To illustrate the financial losses associated with early emerging weeds, Sikkema presented the following scenario:
– A farm with 1,000 acres of soybeans.
– Prices of $10 per bushel.
– Soybeans can lose one bu. per acre per day with average weed pressure.
“(If) it rains on Sunday night and can’t get into spray until Thursday morning … you (could) lose $30,000,” Sikkema said.
Growers who use a soil applied herbicide don’t have to worry about rain and glyphosate timing because the pre-emergent product controls early season weeds, Sikkema said.
“You want to start clean and stay clean through the critical period of weed control.”
Dennis Lange, a Manitoba Agriculture crop production adviser in Altona and soybean expert, said early season weed control is critical in soybeans.
“Soybeans aren’t real competitive when they’re small,” he said.
“The product (glyphosate) is registered for the first trifoliate … but it’s also important to scout your fields ahead of time. If your (weed) populations are there, you may need to go ahead of that first trifoliate.”
Sikkema said many soybean growers have questions about late season weeds: specifically, is it necessary to control later emerging weeds?
In nearly all cases, late season weeds do not cut into soybean yields.
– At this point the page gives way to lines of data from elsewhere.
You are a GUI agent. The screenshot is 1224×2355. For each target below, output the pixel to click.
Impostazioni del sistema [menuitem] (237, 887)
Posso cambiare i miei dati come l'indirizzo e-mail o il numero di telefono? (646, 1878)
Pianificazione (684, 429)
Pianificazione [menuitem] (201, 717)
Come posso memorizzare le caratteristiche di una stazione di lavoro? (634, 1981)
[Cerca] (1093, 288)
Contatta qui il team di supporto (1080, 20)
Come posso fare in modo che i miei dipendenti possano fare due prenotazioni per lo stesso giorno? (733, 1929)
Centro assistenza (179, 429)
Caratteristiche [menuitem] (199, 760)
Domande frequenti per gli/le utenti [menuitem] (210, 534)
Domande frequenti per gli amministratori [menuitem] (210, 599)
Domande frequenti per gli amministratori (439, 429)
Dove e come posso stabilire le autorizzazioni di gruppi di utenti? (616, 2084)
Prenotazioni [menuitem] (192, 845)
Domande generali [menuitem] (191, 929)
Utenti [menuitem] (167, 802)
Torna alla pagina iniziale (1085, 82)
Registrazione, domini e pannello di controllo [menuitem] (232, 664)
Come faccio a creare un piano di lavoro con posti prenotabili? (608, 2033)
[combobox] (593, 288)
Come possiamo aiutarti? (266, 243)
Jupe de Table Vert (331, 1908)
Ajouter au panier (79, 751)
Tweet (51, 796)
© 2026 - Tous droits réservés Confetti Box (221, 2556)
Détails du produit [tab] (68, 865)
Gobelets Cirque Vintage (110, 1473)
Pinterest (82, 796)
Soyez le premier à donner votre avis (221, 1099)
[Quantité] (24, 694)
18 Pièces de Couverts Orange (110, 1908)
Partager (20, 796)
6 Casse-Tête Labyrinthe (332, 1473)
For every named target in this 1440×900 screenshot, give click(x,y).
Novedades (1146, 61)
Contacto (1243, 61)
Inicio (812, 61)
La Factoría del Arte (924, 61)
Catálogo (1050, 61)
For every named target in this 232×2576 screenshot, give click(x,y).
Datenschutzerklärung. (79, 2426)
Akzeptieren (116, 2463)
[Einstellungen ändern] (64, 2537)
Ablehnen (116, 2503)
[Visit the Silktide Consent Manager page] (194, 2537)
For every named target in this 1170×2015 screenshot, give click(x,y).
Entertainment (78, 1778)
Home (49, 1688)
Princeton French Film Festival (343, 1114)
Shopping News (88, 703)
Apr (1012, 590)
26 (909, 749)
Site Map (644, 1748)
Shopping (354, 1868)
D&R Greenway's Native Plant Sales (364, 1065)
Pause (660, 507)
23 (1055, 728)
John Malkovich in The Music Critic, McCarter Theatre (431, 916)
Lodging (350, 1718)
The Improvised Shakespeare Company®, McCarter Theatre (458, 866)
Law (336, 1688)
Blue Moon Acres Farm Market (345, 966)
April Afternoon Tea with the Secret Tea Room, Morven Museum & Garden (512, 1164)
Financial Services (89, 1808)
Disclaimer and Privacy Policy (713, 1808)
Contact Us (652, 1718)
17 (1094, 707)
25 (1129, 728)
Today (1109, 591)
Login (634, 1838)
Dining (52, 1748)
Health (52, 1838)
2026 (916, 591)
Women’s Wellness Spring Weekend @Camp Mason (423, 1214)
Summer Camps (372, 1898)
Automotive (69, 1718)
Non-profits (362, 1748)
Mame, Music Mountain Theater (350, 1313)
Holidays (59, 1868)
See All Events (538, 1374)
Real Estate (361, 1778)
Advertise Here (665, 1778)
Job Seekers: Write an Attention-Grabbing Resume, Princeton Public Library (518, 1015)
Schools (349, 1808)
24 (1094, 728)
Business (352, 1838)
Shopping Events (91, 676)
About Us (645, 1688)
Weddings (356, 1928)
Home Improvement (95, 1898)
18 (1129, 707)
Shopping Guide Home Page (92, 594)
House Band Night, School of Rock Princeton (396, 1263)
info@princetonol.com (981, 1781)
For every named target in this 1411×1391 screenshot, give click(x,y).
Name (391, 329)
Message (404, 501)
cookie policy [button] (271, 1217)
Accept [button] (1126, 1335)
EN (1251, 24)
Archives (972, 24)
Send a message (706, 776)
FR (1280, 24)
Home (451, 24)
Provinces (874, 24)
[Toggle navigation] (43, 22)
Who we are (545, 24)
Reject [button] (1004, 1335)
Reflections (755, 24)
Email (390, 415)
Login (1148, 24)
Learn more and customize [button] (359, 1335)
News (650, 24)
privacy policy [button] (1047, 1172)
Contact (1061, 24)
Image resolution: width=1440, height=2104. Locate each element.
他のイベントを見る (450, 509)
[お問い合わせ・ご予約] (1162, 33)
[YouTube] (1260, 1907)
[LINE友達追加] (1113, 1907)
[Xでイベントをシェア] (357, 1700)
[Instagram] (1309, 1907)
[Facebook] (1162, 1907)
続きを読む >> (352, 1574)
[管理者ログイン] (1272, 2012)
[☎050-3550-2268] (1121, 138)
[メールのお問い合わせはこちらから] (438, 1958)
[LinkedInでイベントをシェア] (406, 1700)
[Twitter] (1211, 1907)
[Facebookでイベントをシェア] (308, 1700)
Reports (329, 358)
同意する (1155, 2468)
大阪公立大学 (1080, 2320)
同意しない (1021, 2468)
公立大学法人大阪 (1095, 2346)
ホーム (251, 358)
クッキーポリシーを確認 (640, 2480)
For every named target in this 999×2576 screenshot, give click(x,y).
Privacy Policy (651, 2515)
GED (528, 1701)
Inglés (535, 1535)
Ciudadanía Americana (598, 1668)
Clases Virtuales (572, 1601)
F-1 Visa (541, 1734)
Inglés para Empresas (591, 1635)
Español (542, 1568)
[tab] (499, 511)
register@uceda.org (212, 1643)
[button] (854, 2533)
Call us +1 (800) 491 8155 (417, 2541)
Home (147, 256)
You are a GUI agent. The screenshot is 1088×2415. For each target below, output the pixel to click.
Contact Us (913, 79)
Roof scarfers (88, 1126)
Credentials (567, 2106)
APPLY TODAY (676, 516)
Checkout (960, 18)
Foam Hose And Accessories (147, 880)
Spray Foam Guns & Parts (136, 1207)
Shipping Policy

“If you keep your soybeans weed free until the first trifoliate, any weeds that come in after that, our data would say you only lose one bu. per acre,” he said.
“It’s the same if you keep (it) weed free until the second trifoliate…. If weeds come in after that they have almost no impact on yield at all.”
Rob Gulden, a University of Manitoba weed scientist, said spraying for volunteer canola in soybeans isn’t worth the trouble.
“Applications aren’t economical in terms in control,” he said.
“In some patches, perhaps … but overall (it’s) not.”
Sikkema said the most significant argument for soil applied herbicides is preventing Roundup resistant weeds. If farmers kill 95 percent of the weed population with a non-glyphosate herbicide, it reduces the probability of Roundup resistant weeds on that field by 95 percent.
“If you rely exclusively on glyphosate, you’re increasing potential for selecting for the glyphosate resistant biotype,” he said.
“If you are driven totally by short-term economics, I think your most cost effective way (to control weeds) … is a glyphosate-only program…. But if you choose to do that, you are choosing to live dangerously.”